The fight against Nigeria’s surging illicit alcohol trade took centre stage recently as Mr. Tony Okwoju, Director-General of the Spirits and Wine Association of Nigeria (SWAN), called on the media to help dismantle a criminal industry that is quite literally killing its customers.

Speaking at a Brand Journalists Association of Nigeria (BJAN) roundtable, Okwoju highlighted a grim reality: counterfeiters are no longer just cutting corners on quality; they are substituting ethanol with methanol—a toxic industrial chemical that causes permanent blindness, organ failure, and death.

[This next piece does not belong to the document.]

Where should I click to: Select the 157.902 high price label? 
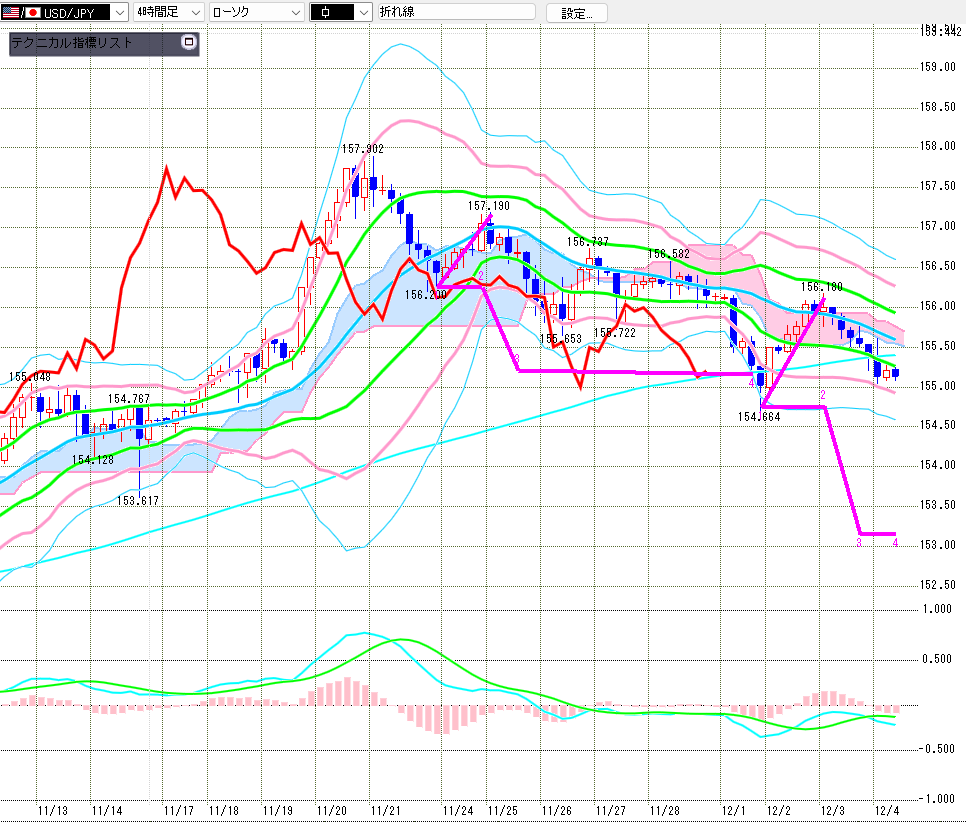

The economic toll is equally devastating. Citing data from a Deloitte report, Okwoju revealed that Nigeria hemorrhages an estimated ₦472 billion annually to illicit trade.

This underground economy now commands a staggering 40% of the total market share, effectively starving the government of tax revenue and threatening billions of naira in legitimate private sector investments.

The SWAN boss described this as a “tripartite threat” that undermines public health, national security, and economic stability all at once.

One of the most insidious tactics used by these criminal syndicates, according to him, involves scavenging high-end bars and dumpsters for empty, branded glass bottles.

These authentic containers are then refilled with cheap, poisonous mixtures and resealed to look like the real thing.

To combat this, Okwoju noted that major manufacturers have been forced to adopt expensive countermeasures, including deploying specialized teams to nightclubs to retrieve and crush their own empty bottles.

By destroying the packaging, the industry hopes to starve counterfeiters of the primary tools they need to deceive the public.

Looking ahead, SWAN is preparing for a high-stakes stakeholder workshop scheduled for April 22, 2026.

The forum is designed to bring enforcement agencies and government regulators under one roof to forge a unified front against the counterfeiters.

Okwoju emphasized that without more stringent enforcement and a massive boost in public awareness, these dangerous commercial hubs will continue to thrive at the expense of Nigerian lives.

Supporting the call for action, BJAN Chairman Daniel Obi emphasized the media’s commitment to promoting responsibility within the beverage industry.

He noted that through collaborative storytelling and accurate reporting, journalists can amplify the dangers of illicit consumption and help protect consumers.

As the April stakeholder forum approaches, the message from the industry is clear: the era of silence regarding counterfeit spirits is over, as the cost of the trade is now being measured in both lost billions and lost lives.